====== 本文の抜粋

上記の問題は、重合性の液晶分子を重合硬化させてなる位相差層が粘弾性体であって、着色層や透明基板、および柱状体に比べて圧縮弾性率が低く、応力の付与によって容易に変形すること、また所定以上の応力が負荷された場合は永久変形を生じるため負荷応力が除かれた後も柱状体の一部は位相差層に沈み込んだままで当初位置に回復しないことに起因するものである。
なお、上記特許文献2に提案された方法は位相差層を他の層によって保護するという技術思想に基づくものであるが、かかる方式を用いたとしても、液晶セルを押圧する外力が負荷された場合には、柱状体から保護膜を介して位相差層にその負荷が伝達されることには変わりがないため、当該柱状体の周辺にはやはり位相差層の沈み込み変形が生じる。また当該方法では位相差層を保護するための保護膜を成膜するため必然的に製造工程が増加し、歩留まりが低下するとともに製造コストの上昇をもたらすという問題が有る。
また、上記特許文献3に提案された方法によれば位相差層自体の剛性を高めることができるため外力負荷時の沈み込み変形をある程度抑えることはできるものの、剛性の向上幅には限界があり、また特殊な分子骨格構造を備えた重合性単量体を材料として用いることを要する方法であるためその材料の合成が複雑であり、やはり製造コストの上昇が問題となる。

============

**求められる内容:**
位相差層に関する本文の「なお、上記特許文献2に提案さ」から「をもたらすという問題が有る。」までの全体を、「保護膜」を「被覆膜」に変えて書き直しなさい。 この後に続く記録を参照する必要はありません。

====== 保存された記録

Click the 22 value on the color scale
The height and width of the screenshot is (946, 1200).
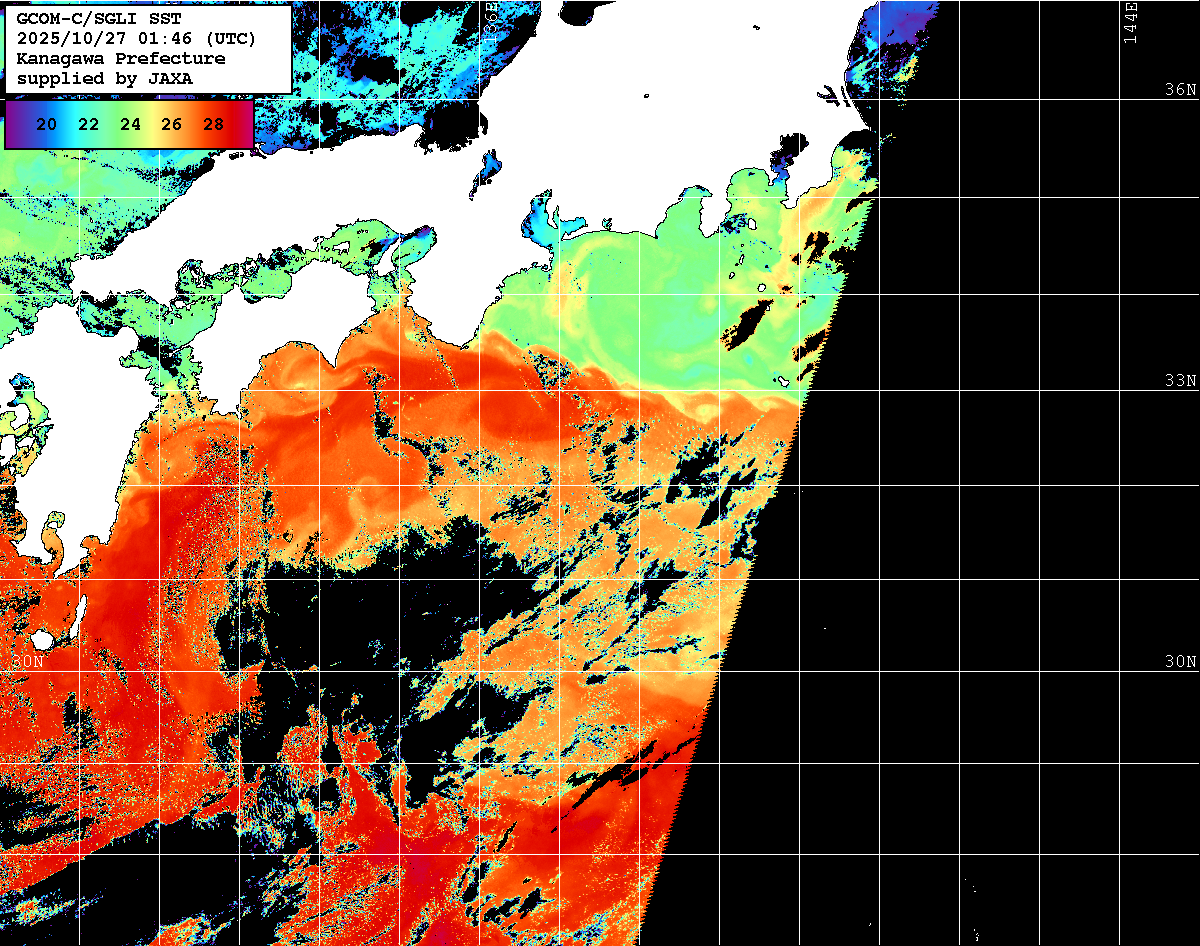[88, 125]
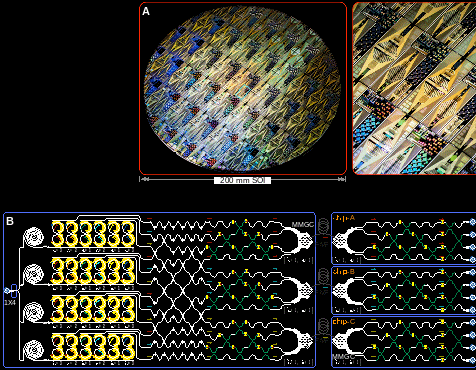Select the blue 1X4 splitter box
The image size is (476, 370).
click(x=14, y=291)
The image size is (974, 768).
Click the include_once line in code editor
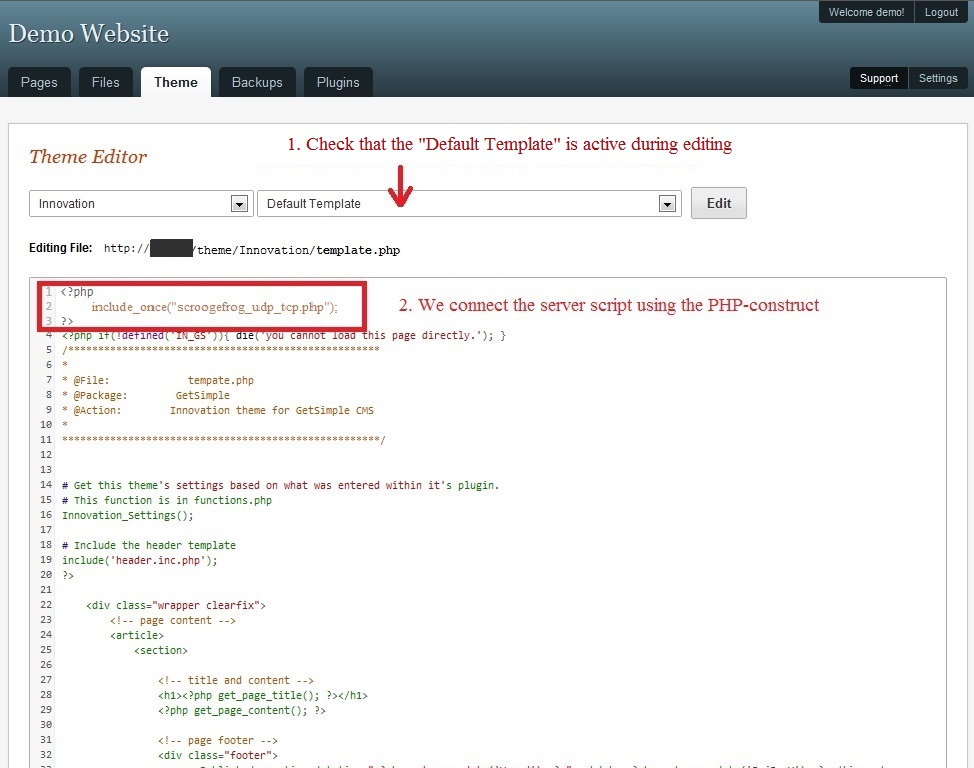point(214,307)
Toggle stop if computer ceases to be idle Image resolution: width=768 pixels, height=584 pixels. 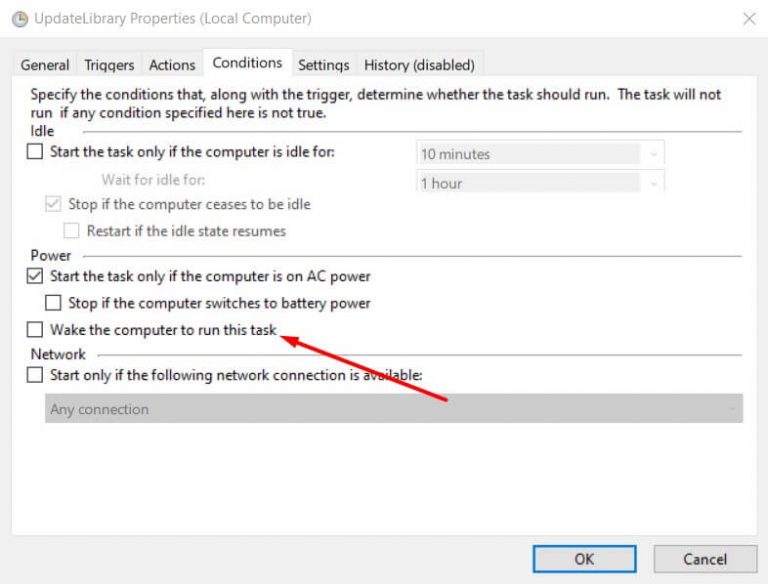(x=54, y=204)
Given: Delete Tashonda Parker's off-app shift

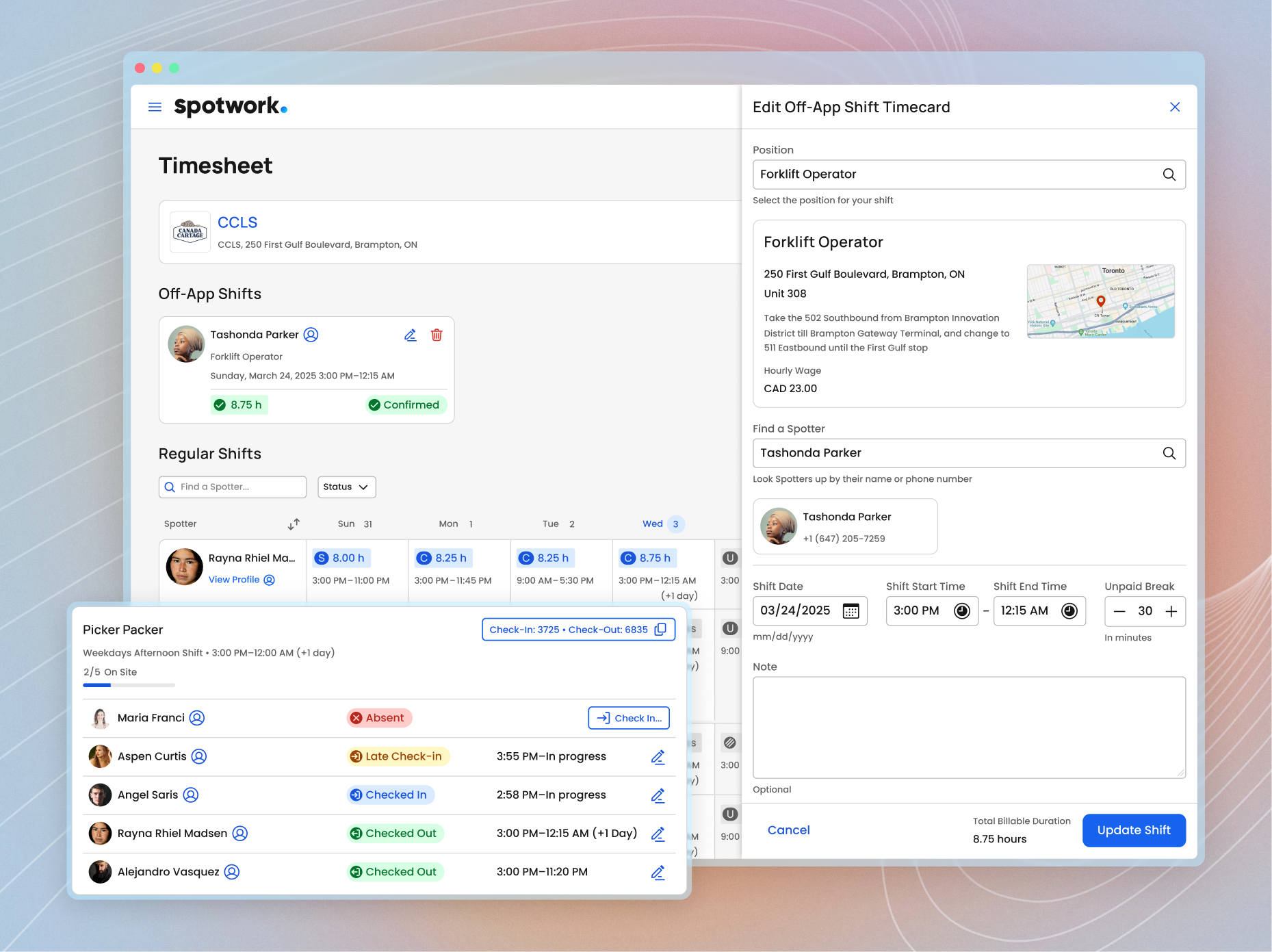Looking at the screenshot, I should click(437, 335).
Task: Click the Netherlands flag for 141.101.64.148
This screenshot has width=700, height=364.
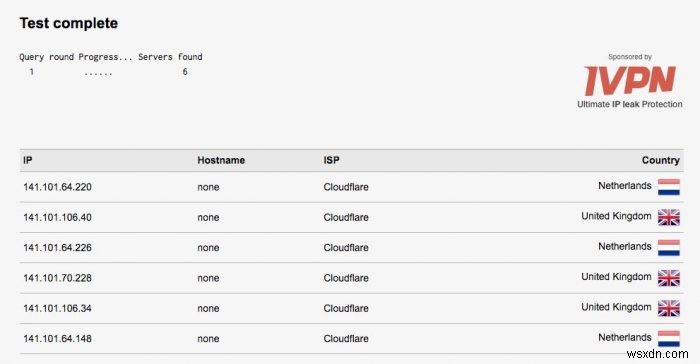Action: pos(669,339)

============
====== 保存された記録

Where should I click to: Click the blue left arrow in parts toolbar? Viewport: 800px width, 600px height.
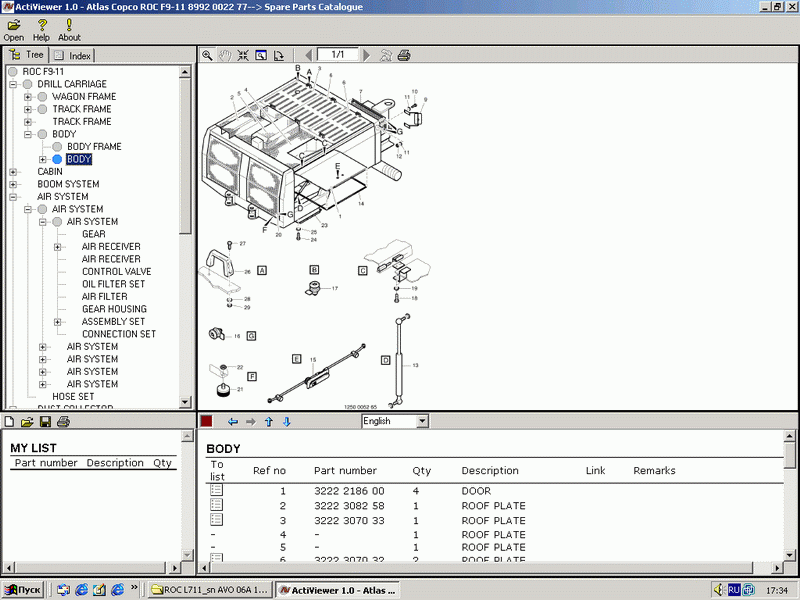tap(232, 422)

============

**完成した解答:**
なお、上記特許文献2に提案された方法は位相差層を他の層によって保護するという技術思想に基づくものであるが、かかる方式を用いたとしても、液晶セルを押圧する外力が負荷された場合には、柱状体から被覆膜を介して位相差層にその負荷が伝達されることには変わりがないため、当該柱状体の周辺にはやはり位相差層の沈み込み変形が生じる。また当該方法では位相差層を保護するための被覆膜を成膜するため必然的に製造工程が増加し、歩留まりが低下するとともに製造コストの上昇をもたらすという問題が有る。